Morris v. Spectra Energy Partners (DE) GP, LP, No. 489, 2019 (Del. Jan. 22, 2021) (Seitz, C.J.)
In this opinion, the Delaware Supreme Court held that the plaintiff had adequately pled a direct claim challenging the fairness of the merger because the defendant failed “to secure value for his pending derivative claims.” As a result, the Supreme Court reversed the Court of Chancery’s decision dismissing the claim for lack of standing. In reaching its conclusion, the Supreme Court applied the test set forth in In re Primedia, Inc. Shareholders Litigation (“Primedia”) and held that the Court of Chancery had misapplied the materiality analysis and should have concluded that it was reasonably conceivable at the pleadings stage that the value of the derivative claims was material when compared against the overall merger consideration.
Plaintiff’s current suit arose in the context of a prior action against the defendant, which was the general partner of the partnership where plaintiff held units. Plaintiff challenged the consideration received by the partnership pursuant to a reverse drop-down of assets with Spectra Energy Corp., the parent of the general partner. Plaintiff’s prior complaint, which alleged that the defendant had acted in bad faith in approving the reverse drop-down without including the full value of the assets in the consideration received for such assets, survived a motion to dismiss. However, plaintiff lost standing to pursue his derivative suit after a merger in which the partnership was acquired and all of the partnership units were converted into shares of the acquiror. During the negotiations, a conflicts committee, which negotiated the transaction, assigned zero value to plaintiff’s derivative claims. Plaintiff then sued, challenging the fairness of the merger exchange ratio because the defendant had agreed to a merger that did not include any value for his derivative claims. The Court of Chancery, on a motion to dismiss, held that plaintiff lacked standing. In the Court of Chancery’s analysis, the value of the plaintiff’s derivative claims was not material after discounting such claims to represent the percentage value that would be attributable to the public unitholders from such recovery and plaintiff’s likelihood of success in recovering on such derivative claims.

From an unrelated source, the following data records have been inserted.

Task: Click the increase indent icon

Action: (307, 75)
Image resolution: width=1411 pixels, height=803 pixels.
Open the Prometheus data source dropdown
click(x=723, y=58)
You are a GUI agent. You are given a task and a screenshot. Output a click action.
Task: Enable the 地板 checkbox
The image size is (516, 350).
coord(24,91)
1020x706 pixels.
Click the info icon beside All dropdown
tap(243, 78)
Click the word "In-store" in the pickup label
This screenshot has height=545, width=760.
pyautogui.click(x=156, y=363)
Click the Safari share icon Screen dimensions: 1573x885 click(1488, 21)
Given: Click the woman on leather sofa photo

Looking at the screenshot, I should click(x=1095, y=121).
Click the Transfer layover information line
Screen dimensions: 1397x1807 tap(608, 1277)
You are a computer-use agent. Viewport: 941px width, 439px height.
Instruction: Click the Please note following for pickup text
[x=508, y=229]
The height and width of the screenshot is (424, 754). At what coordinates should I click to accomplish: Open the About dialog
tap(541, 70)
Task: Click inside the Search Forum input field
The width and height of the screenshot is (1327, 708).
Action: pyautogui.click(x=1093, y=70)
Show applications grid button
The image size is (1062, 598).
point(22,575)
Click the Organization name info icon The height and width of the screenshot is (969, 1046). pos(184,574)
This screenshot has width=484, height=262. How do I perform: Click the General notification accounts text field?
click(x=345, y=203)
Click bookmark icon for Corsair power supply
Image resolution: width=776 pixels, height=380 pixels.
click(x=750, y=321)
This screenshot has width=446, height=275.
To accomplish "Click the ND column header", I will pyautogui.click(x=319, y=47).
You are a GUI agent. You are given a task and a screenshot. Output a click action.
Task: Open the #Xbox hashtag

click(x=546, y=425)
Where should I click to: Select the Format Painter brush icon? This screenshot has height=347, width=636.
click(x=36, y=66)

On appeal, the Delaware Supreme Court addressed the standing question, noting that, under the Court’s precedent in El Paso Pipeline GP Co., L.L.C. v. Brinckerhoff, a plaintiff who loses standing to bring a derivative claim following a merger can still bring a “direct claim challenging the validity of the merger when the general partner failed to secure the value of material derivative claims in the merger for the minority equity owners.” The Court held that, on a review of the record, plaintiff adequately pled a direct claim challenging the fairness of the merger for failure to include the value of his prior derivative claims.
The Supreme Court also held that Primedia was the appropriate test to apply when conducting “a pleadings-based analysis to evaluate standing on a motion to dismiss” for claims attacking the fairness of the merger for failing to provide value for derivative claims. Under Primedia, the Court must determine whether the prior derivative claim was viable and material, as well as whether the acquiring entity had indicated that it would not assert the prior derivative claim and did not provide value for it when acquiring the target entity. The parties did not dispute that plaintiff’s prior derivative claims were viable (as they had survived a motion to dismiss), that the acquiror would not assert the claims post-merger, and that the defendant had not “secured” any value for the claims in the merger.
The Supreme Court then evaluated the Court of Chancery’s materiality analysis, finding that the Court of Chancery had made two reversible errors. First, the Supreme Court concluded that the Court of Chancery erred in applying a litigation discount risk at the motion to dismiss stage, as it “was inconsistent with the court’s standard of review on a motion to dismiss for lack of standing.” Second, the Supreme Court concluded that, even if a discount was appropriate at the motion to dismiss stage “to reflect the public unitholders’ interest in the derivative recovery,” the Court of Chancery erred by comparing the discounted amount of damages ($112 million) against the entire value of the merger ($3.3 billion). The proper comparison should have been the discounted amount of damages ($112 million) against the consideration to be received by only the public unitholders in the merger ($561 million), which would have been material. The Supreme Court remanded to the Court of Chancery for further proceedings.